I always wanted really good handmade furniture for my dollhouse from a cool shop in Monkton, Maryland called The Calico Cat, which supplied (and still does, I think) lots of fabulous things for dollhouses, even wallpaper to scale!!
All I ever got for the dollhouse was stuff my dad made by hand. I was a spectacularly ungrateful child who only as an adult now sees how great it was that my dad actually *made * the furniture for my dollhouse.
I also seem to remember wanting some Barbie clothes and accessories that my mom thought were way overpriced and unecessary. I think that’s all.
I begged, begged for a go-kart. Dad got me hooked by taking me to this tiny little circle track in town. From then on, my I envisioned racing around the neighborhood at high speed, making all the kids insanely jealous.
I also wanted an anti-gravity room. Hey, I was a kid. Imagine my delight when I read about Indoor Skydiving. Seems like a good substitute.

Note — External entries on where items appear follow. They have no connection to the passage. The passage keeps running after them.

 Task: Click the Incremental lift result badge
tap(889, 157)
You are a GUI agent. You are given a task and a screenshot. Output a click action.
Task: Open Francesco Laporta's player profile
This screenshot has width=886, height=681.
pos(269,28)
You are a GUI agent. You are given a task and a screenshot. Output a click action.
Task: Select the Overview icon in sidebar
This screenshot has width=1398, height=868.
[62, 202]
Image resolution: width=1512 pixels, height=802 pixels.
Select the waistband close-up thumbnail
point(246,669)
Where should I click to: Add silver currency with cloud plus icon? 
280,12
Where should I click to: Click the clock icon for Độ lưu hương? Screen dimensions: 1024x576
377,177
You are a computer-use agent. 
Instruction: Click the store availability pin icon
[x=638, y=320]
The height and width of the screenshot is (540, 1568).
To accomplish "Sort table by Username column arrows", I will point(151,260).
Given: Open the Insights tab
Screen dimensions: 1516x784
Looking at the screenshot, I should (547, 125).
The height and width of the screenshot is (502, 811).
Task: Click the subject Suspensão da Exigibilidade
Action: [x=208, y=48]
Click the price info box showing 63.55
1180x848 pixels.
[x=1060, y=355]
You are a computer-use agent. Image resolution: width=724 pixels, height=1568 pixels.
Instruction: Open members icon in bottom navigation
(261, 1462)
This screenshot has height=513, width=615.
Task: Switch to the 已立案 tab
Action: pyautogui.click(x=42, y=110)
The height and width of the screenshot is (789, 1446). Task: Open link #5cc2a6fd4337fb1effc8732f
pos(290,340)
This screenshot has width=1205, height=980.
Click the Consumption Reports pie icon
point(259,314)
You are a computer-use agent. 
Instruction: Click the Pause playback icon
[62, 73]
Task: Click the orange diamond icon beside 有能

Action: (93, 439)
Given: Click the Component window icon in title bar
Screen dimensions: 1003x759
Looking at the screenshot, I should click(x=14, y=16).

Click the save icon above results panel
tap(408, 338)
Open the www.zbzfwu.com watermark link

My brother really wanted an EZ-Bake oven for some reason. He finally got one, though I don’t remember if it was a direct present or if he bought it with money given as a gift. Anyway, it’s now about 15 years later and the guy can’t cook to save his life. I, on the other hand, never used that lightbulb oven and cook for myself all the time, including baking.
The moral of the story: Parents, don’t buy your children EZ-Bake ovens for they shall never learn to cook in a big oven.
Of course, the fact that I never had an EZ-Bake oven now has me wondering if I could use a GC as a gigantic temperature-programmable EZ-Bake oven. Preferably one of the new ones with the network capability like the Agilent 6890N. You can tell it’s one of those things where if you have to ask the price you can’t afford it. But haven’t you ever wished you could control your oven from your computer with exact temperatures at exact times? I know I have. Then again, I’m also the guy who hates the uncontrollability of his secondhand Fry Baby and wants a digitally-controlled oil bath complete with probe to control the temperature without having to touch a rheostat.
BigTrak! My brother had one and we had the best time with that thing. We used to chase my grandma’s Pekingese with it. The trick was to try and program the tank according to which way we thought Mr. Woo would run.
Well I don’t feel so bad now, apparently NOBODY got a EZ-Bake oven for X-mas!
My parents didn’t understand that an army of G.I.Joes march on their stomachs!
Aha, maybe this explains my advanced culinary skills!
I never got the oven, but I got the EZ bake packets and little patty pans.
I felt like such a dork, putting that lil pan into my Mom’s big ass oven.
Then again, I graduated quickly to brownies and cookies and still love to bake, so…
I also longed for I can’t think of their name, but they’re like Legos(except you don’t build them)–but there are pirate ships and castles, stuff like that. They are small plastic figures–I want to say Fisher Price, but not the pre-school stuff. Those were just coming out and looked so cool. There was a Victorian mansion–3 floors! With a family and a perambulator and a nursery maid etc! Cool beans. <sigh>
They are still made today–and cost a bomb.
Wow… I haven’t thought about that Star Bird in years. I still have one of the decal stickers on the window of my old room at my parents’ house too.
It’s funny how a child never forgets something they’ve been promised and really looked forward to. Not even when said child has reached 35 and has three small children himself. Just saying, like hypothetically and all, you know.
My mom once promised me a Robin Hood hat and bow and arrow. One of those silly suction cup or foam projectile getups would have done it for me, and any ol’ green felt pointy cap with a feather in it. Never got it. The idea festered in my head until I would linger over fiberglass bow and arrow sets in prize catalogs for selling school schlock, but my sensible Mom would point out that basically I had nowhere to actually shoot arrows. If I went to the park and took out a bow and started firing arrows around, I would soon get taken in (or taken down) by New York’s Finest.
A homeless lady I brought home once to give food to (boy did I hear about that one later from my Mom) asked me what I wanted for Christmas, and swore by Heaven Above that I would somehow get a ROM Spaceknight action figure, which I had seen advertised in the Marvel comics. Never even saw one in real life, not to this day.
Electronic talking Battleship. For a while, I was really into Battleship, and that electronic talking version seemed like something I would NEVER get bored with. Never got one, though.
Now that I’m older I can buy myself pretty much any toy I want, but there’s no magic to consumer consumption the way it was when I was a boy.